SPD blockiert Söders Sparpläne bei Jugend- und Behindertenhilfe
Dagmar Schmidt, stellvertretende Vorsitzende der SPD-Bundestagsfraktion, hat die jüngsten Sparvorschläge von CSU-Chef Markus Söder scharf kritisiert. In einem Interview mit T-Online machte sie deutlich, dass ihre Partei Kürzungen bei der Jugendhilfe und der Eingliederungshilfe für Menschen mit Behinderung blockieren werde. Der Streit zeigt die wachsenden Spannungen zwischen SPD und Union in der Sozialpolitik auf.
Auslöser des Konflikts war Söders Vorschlag, im Rahmen eines Interviews mit dem Stern die Jugendhilfe und Leistungen zur Teilhabe von Menschen mit Behinderung zu kürzen.
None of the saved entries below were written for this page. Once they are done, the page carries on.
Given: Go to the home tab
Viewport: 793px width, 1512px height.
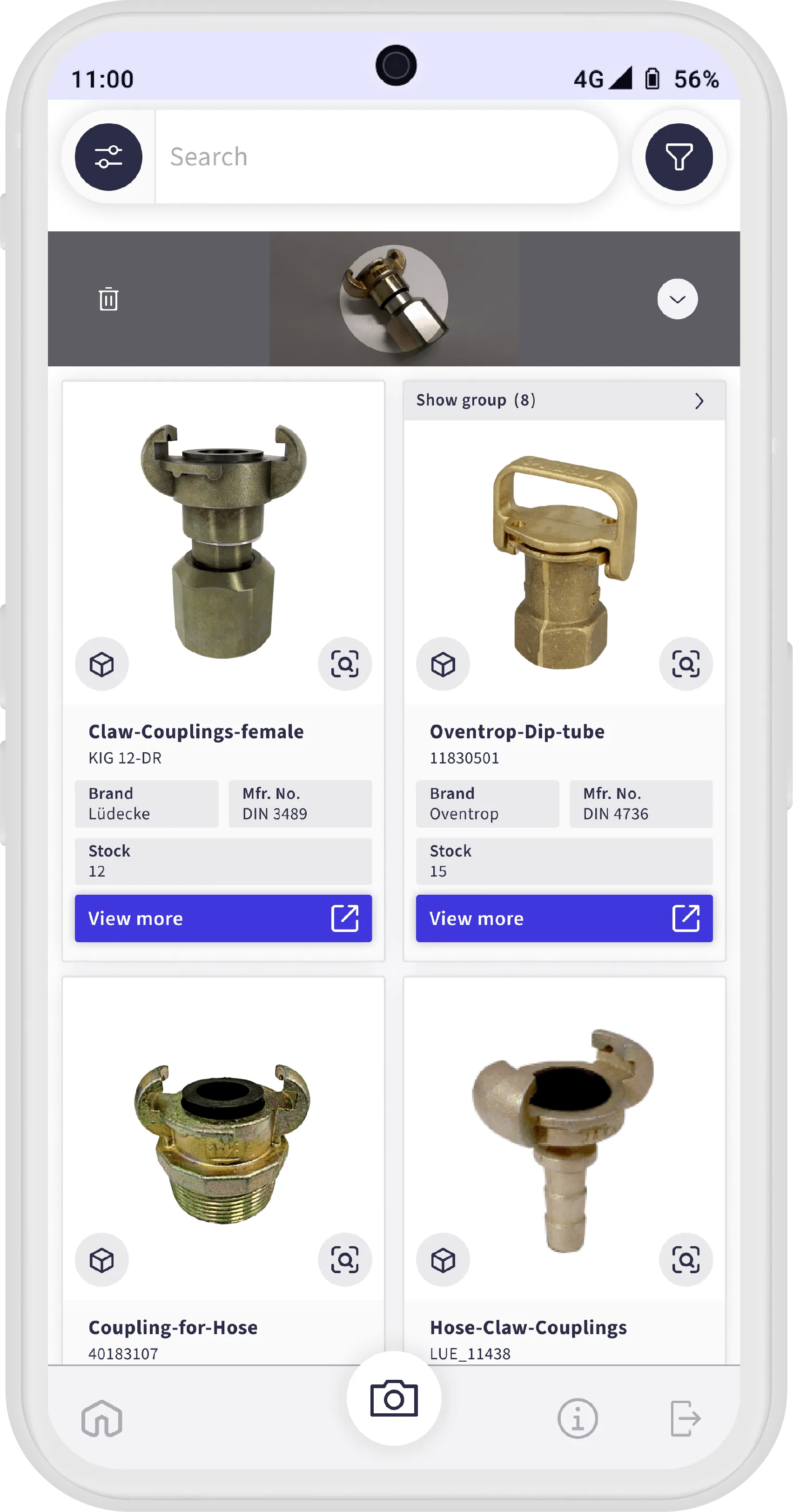Looking at the screenshot, I should coord(101,1419).
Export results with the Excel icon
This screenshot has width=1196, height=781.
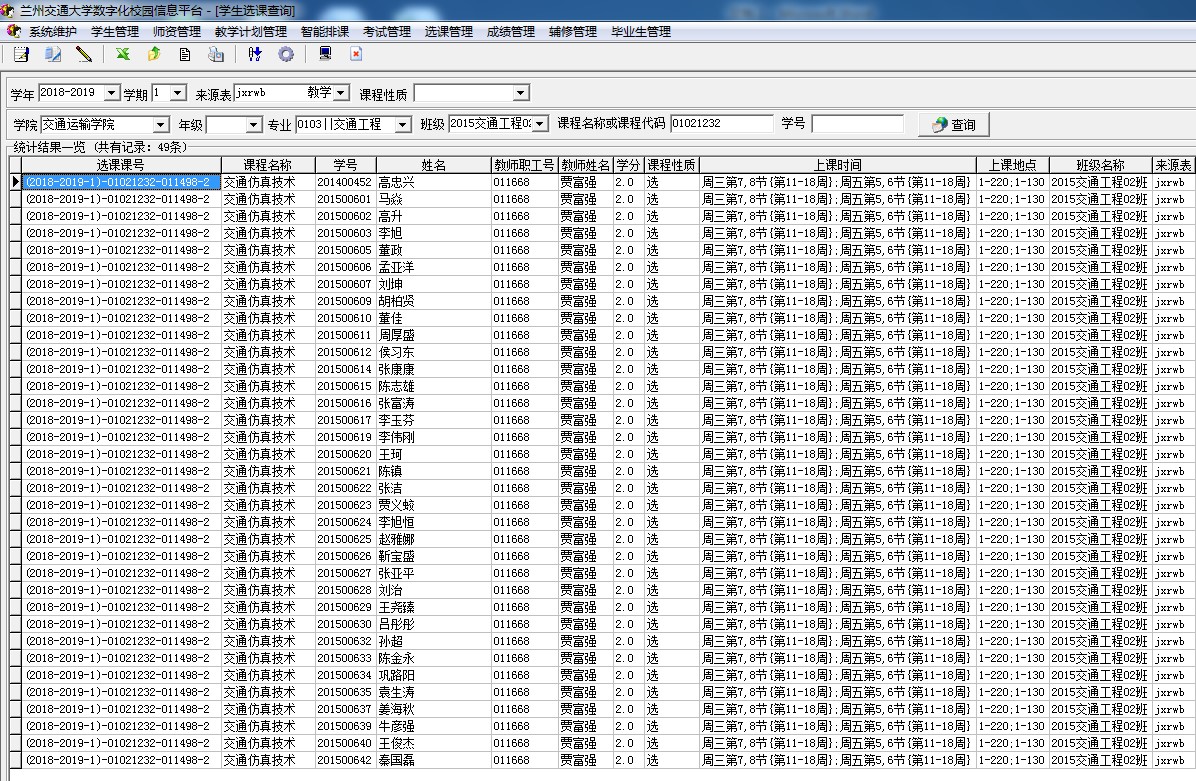[122, 55]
Seine Äußerungen lösten umgehend Widerspruch aus – Schmidt bezeichnete den Zeitpunkt als "bezeichnend", insbesondere angesichts der steigenden finanziellen Belastungen für Familien und benachteiligte Gruppen.
Schmidt argumentierte, dass die Abkehr der Union von Angela Merkels gemäßigter Linie die Zusammenarbeit deutlich erschwere. Sie nannte emotionale Polarisierung, Sündenbockdenken und die Dämonisierung politischer Gegner als zentrale Gründe für die aktuellen Schwierigkeiten der SPD. Zudem erschwerten Medienlogik und Koalitionszwänge die Durchsetzung der eigenen Agenda, so Schmidt.
Obwohl Söders Aussagen etwa vom Bayerischen Elternverband kritisiert wurden, gibt es seit 2023 keine konkreten Gesetzesinitiativen der CSU zur Kürzung dieser Leistungen. Die Partei lehnte jedoch in anderen Bereichen Einschnitte ab, etwa bei den Honoraren für Psychotherapie oder bei Programmen zur Kinderbetreuung.
Schmidts klare Absage lässt kaum Spielraum für Kompromisse bei den Sozialausgaben. Die Haltung der SPD sichert vorerst den Schutz von Jugend- und Behindertenhilfen. Doch der Konflikt offenbart tiefere Gräben darüber, wie Haushalte konsolidiert werden können, ohne die Schwächsten der Gesellschaft unverhältnismäßig zu belasten.